* Input for this task:
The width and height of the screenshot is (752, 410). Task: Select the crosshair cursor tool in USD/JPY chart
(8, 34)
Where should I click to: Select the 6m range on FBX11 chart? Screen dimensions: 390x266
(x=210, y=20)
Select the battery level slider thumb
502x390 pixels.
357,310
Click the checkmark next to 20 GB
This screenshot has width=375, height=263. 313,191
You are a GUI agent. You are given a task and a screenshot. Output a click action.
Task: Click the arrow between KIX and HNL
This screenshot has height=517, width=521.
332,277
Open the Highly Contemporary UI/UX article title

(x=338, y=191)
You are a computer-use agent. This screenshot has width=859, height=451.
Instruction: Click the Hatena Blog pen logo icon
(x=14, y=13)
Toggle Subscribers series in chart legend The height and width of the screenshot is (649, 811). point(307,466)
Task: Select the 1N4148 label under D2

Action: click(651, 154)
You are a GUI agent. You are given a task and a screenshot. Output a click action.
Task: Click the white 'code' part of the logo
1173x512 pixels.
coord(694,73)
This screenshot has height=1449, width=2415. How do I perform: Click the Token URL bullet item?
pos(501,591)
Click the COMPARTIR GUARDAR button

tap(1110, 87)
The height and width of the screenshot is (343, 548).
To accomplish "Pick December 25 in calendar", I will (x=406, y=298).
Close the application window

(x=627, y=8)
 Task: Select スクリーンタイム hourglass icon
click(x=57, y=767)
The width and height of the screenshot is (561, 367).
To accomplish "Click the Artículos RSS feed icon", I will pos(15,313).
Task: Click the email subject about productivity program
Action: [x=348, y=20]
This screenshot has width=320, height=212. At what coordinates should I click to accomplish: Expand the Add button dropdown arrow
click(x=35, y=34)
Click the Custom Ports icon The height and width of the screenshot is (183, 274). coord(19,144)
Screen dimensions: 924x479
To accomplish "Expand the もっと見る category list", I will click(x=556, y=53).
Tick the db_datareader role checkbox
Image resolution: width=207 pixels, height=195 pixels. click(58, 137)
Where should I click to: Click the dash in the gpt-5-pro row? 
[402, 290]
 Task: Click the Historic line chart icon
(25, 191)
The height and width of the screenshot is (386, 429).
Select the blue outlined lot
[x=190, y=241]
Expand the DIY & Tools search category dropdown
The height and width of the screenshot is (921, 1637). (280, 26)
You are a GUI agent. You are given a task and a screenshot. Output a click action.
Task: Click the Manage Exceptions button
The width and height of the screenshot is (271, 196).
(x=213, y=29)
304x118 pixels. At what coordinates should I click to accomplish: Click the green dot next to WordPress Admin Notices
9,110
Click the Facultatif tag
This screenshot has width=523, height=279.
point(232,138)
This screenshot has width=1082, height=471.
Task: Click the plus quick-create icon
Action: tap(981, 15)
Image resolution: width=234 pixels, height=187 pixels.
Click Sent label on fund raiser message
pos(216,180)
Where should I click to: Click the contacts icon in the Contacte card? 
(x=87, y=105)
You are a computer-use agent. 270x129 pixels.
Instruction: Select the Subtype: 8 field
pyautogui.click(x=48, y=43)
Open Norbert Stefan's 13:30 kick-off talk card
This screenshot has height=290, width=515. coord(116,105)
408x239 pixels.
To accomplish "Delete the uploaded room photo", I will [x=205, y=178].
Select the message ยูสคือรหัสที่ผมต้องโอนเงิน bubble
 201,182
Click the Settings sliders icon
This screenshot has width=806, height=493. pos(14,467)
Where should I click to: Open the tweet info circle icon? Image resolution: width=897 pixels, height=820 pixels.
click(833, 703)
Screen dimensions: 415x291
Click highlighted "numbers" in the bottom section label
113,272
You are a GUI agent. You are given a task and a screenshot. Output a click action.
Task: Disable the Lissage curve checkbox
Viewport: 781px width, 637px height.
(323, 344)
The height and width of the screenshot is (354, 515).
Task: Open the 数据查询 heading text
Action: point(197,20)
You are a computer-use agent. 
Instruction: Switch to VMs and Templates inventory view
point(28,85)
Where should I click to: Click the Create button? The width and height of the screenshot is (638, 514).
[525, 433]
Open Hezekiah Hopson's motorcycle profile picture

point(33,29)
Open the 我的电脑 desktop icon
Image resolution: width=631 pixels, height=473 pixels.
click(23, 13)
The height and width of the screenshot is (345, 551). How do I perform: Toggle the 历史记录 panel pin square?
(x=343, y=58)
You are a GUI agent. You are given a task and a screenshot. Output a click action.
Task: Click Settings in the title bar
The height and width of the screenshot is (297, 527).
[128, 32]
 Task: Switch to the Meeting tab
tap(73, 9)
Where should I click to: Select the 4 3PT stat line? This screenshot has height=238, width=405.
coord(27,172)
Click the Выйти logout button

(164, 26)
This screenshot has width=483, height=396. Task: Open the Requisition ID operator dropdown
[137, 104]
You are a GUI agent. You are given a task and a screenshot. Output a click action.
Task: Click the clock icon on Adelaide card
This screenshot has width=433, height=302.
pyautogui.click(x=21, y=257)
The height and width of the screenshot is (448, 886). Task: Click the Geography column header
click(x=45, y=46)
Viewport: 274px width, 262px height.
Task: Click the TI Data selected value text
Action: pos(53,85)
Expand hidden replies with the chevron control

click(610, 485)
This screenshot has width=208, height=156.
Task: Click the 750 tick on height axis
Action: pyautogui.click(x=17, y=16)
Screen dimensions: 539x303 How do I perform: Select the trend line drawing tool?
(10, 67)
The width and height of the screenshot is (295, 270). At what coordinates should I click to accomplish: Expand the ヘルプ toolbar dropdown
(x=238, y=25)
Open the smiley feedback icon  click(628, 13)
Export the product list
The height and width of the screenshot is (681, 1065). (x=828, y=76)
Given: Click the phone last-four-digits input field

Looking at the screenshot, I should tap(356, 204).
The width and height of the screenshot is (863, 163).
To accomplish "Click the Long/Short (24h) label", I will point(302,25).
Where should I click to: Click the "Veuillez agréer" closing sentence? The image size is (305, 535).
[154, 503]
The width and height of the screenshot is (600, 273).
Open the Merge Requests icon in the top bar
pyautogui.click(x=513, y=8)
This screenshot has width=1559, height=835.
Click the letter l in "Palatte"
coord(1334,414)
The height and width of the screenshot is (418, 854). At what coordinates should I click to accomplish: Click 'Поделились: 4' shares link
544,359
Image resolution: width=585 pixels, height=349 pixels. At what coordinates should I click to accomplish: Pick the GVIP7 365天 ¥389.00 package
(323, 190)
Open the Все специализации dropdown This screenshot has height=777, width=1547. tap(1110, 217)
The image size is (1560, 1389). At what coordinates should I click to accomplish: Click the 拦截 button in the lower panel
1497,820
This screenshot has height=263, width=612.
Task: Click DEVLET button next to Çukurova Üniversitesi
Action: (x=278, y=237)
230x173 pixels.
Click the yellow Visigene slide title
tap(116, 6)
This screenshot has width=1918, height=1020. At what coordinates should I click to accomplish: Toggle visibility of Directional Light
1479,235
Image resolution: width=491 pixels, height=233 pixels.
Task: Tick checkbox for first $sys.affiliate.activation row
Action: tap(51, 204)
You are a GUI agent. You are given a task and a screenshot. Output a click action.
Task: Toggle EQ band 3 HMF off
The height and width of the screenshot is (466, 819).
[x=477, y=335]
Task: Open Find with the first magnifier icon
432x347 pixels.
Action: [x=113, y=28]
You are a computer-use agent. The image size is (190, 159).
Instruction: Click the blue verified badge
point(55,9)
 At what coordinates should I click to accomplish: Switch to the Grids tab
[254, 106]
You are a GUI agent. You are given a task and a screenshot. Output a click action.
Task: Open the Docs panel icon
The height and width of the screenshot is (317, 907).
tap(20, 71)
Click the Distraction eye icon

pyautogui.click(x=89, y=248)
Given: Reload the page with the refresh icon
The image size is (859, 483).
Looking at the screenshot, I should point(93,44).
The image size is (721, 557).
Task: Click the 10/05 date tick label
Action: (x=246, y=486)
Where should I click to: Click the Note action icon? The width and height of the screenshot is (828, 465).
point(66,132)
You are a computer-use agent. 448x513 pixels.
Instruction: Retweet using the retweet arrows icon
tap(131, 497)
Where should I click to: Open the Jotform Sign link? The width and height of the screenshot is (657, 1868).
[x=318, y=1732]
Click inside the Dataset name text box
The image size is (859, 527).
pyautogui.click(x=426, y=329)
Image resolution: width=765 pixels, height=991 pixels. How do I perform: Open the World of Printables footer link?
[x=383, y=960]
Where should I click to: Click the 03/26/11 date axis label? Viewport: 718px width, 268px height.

* What you have to do:
Tally every line above that has the word "computer", and report the total with no other words.

* Reply:
5